Create a new tensor operation in the computational graph

mask = torch.zeros(weight.shape, requires_grad = False)
mask[0:501,:] = 1
newWeight = weight * mask

This small stub shows how to mask neurons and train. I hope you find this useful. I can explain better if more details(ie. Code) is given.

Thanks

ptrblck · June 18, 2020, 7:24am

Small addition:
I would suggest to mask the gradients instead of the weights directly, so that they won’t be updated.
However, I think weight decay might still update these parameters even if the gradient is zero.

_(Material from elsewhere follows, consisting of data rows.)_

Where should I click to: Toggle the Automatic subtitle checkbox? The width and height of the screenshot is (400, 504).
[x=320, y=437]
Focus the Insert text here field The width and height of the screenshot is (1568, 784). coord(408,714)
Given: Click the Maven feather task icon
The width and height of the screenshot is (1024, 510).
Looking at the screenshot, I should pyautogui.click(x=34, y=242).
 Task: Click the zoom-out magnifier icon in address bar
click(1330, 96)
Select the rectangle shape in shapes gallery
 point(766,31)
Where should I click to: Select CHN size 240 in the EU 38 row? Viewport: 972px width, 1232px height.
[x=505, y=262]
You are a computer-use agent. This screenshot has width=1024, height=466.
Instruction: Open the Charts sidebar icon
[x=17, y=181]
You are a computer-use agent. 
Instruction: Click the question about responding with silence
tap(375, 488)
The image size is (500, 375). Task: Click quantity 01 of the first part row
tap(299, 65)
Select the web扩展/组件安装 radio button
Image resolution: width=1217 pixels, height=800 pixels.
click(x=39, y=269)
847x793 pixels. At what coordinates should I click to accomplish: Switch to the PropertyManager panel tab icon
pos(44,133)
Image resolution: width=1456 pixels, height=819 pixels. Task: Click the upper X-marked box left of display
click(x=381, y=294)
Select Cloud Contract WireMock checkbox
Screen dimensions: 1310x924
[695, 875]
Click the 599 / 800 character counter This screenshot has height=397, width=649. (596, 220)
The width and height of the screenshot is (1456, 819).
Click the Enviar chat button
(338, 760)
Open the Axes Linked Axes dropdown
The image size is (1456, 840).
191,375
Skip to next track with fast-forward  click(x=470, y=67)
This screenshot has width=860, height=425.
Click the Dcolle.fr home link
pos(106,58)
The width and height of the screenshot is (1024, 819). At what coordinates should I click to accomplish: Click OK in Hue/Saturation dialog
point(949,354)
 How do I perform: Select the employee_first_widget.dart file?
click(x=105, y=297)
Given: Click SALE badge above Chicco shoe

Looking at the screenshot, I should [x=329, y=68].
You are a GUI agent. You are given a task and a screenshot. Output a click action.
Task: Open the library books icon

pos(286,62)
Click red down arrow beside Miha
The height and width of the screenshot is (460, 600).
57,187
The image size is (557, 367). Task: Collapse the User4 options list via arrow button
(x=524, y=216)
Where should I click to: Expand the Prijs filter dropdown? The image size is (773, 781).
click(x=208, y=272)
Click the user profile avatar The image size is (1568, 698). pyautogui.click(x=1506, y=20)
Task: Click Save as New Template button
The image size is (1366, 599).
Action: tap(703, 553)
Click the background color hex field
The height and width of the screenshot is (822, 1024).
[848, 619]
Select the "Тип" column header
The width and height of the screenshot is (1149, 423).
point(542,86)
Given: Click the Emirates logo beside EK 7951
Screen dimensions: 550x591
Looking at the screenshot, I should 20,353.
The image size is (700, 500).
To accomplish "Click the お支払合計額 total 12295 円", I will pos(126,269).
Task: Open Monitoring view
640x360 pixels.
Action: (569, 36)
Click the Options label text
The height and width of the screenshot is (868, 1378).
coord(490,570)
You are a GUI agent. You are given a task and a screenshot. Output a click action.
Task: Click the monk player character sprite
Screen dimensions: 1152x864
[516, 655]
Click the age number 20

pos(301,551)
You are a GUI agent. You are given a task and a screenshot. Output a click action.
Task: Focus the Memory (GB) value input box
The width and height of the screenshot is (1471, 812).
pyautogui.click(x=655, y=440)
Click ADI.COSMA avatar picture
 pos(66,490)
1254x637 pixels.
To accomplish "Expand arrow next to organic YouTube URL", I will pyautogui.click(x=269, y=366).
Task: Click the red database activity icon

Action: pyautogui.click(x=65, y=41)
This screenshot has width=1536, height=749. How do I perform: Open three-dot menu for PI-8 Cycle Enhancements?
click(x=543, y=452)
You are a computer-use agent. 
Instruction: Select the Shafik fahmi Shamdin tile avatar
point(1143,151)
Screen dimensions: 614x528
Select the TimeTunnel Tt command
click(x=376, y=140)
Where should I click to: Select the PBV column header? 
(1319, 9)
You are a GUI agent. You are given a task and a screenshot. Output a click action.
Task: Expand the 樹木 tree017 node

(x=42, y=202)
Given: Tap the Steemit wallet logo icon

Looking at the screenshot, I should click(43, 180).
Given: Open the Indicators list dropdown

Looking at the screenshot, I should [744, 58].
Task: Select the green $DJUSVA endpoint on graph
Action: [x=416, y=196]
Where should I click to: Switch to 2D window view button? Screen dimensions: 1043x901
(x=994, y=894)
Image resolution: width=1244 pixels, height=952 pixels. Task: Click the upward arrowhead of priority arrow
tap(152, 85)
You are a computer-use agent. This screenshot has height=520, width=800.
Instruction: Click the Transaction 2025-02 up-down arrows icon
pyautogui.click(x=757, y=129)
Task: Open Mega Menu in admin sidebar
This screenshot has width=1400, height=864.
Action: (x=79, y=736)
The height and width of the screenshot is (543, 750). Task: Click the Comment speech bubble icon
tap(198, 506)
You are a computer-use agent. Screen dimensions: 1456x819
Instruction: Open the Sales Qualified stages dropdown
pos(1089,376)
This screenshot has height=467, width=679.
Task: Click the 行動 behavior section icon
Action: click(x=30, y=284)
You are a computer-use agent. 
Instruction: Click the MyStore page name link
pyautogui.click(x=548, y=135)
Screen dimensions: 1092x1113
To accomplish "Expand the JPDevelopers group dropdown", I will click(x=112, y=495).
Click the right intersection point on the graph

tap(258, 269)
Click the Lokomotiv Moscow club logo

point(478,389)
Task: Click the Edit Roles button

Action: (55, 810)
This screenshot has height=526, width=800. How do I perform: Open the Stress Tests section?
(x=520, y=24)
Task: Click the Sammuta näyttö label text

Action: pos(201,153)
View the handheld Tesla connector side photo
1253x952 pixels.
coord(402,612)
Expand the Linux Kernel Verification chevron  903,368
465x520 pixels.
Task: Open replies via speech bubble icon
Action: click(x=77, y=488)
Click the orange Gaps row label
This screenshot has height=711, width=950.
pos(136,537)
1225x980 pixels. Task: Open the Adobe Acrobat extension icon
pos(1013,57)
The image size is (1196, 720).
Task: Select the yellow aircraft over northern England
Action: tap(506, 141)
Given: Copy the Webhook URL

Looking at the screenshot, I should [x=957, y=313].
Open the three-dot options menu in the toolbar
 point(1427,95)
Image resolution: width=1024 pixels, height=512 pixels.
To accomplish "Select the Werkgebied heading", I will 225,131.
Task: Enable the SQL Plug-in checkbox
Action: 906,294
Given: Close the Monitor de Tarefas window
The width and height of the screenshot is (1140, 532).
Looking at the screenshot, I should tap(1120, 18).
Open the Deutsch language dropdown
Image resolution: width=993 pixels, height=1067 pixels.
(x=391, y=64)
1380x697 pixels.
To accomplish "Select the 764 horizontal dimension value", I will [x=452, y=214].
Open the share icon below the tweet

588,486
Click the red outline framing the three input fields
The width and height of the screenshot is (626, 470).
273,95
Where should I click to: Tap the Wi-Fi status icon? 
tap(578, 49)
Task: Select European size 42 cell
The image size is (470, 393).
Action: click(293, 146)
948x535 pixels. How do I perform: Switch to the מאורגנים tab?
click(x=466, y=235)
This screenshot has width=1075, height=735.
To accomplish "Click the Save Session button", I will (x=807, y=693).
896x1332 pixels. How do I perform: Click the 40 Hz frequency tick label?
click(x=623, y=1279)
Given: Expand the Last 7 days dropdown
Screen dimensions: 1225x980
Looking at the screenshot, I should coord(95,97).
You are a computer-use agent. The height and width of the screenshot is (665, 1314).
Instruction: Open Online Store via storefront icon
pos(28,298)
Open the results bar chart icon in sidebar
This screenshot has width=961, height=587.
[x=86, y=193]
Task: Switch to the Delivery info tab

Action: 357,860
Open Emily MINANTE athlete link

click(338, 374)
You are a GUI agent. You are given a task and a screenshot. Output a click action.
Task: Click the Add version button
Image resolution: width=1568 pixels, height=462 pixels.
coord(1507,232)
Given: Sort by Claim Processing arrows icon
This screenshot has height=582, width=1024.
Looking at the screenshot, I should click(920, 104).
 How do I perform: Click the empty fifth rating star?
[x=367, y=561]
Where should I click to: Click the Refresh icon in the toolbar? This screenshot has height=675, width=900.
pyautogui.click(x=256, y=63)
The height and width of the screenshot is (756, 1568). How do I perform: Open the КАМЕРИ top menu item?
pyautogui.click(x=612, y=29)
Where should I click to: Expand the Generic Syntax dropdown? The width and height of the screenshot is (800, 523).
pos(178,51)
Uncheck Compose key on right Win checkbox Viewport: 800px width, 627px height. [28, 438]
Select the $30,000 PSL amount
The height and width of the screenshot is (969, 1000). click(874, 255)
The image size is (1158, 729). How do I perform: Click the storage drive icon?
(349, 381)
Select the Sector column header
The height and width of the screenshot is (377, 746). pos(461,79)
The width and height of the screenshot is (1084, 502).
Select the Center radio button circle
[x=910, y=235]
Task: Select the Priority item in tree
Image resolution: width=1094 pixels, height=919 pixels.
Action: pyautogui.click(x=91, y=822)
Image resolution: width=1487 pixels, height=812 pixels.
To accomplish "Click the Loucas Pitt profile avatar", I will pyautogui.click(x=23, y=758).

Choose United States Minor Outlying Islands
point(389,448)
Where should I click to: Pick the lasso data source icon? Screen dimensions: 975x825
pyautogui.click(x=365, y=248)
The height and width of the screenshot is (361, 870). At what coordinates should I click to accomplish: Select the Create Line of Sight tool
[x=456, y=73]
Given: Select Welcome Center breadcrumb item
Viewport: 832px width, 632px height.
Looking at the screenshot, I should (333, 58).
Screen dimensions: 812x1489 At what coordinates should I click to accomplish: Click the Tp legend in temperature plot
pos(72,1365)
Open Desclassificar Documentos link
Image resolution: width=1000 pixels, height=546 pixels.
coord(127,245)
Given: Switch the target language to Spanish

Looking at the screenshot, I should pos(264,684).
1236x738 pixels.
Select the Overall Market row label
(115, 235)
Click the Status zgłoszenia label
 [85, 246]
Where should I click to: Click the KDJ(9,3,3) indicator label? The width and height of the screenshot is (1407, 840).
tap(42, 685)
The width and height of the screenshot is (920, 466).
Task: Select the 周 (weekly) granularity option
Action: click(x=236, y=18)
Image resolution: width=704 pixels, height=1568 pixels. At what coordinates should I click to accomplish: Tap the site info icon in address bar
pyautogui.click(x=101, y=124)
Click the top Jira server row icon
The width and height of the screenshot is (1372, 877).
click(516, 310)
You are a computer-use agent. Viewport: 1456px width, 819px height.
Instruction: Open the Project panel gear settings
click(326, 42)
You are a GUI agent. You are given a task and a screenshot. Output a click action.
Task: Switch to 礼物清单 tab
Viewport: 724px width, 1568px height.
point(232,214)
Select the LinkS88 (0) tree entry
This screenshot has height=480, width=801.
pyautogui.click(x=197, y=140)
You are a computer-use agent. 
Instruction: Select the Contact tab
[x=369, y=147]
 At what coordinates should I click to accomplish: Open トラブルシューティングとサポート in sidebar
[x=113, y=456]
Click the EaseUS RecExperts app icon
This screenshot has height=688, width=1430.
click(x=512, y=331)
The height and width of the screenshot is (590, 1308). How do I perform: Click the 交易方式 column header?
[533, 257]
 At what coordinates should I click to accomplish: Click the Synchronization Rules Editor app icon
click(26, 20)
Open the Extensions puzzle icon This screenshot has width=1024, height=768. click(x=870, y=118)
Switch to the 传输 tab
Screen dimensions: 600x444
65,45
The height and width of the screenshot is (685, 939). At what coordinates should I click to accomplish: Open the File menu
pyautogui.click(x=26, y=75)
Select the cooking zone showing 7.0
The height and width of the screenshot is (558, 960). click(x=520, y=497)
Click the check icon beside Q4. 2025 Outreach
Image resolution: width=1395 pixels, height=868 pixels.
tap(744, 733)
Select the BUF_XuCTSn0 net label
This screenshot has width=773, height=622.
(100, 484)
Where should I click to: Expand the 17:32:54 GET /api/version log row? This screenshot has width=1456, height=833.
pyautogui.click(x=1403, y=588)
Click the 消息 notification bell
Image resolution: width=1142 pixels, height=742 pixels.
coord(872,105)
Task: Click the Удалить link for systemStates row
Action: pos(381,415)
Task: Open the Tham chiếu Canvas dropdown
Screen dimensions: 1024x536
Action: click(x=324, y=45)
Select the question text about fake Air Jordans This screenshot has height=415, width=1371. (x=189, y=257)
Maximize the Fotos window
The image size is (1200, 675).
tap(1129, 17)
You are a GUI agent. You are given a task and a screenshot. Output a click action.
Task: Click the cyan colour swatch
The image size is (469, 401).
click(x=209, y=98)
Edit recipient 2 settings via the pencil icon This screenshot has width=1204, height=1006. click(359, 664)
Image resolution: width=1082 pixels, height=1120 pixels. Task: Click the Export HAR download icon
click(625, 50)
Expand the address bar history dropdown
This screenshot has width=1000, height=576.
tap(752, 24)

rahmanoladi · June 26, 2020, 9:01am

Hi Ptrblck,
Thanks for your response. I have realized that it is well worth it to learn Pytorch’s autograd inside out and bottom up. I also realized that you know the autograd engine very well. Please kindly point me to a book or tutorial that explains the autograd engine in great detail in such a way that one understands it and can predict its behavior, and then can avoid several of its pitfalls such as: “RuntimeError: leaf variable has been moved into the graph interior” and a whole host of other errors. Thanks a lot

ptrblck · June 26, 2020, 7:58pm

Hi Abdulrahman,

I’m not a real expert on the autograd engine, but I think the docs would be a good starter as well as @ezyang’s slides on PyTorch internals.

rahmanoladi · June 27, 2020, 8:35am

Hi Ptrblck,
Many thanks for the response.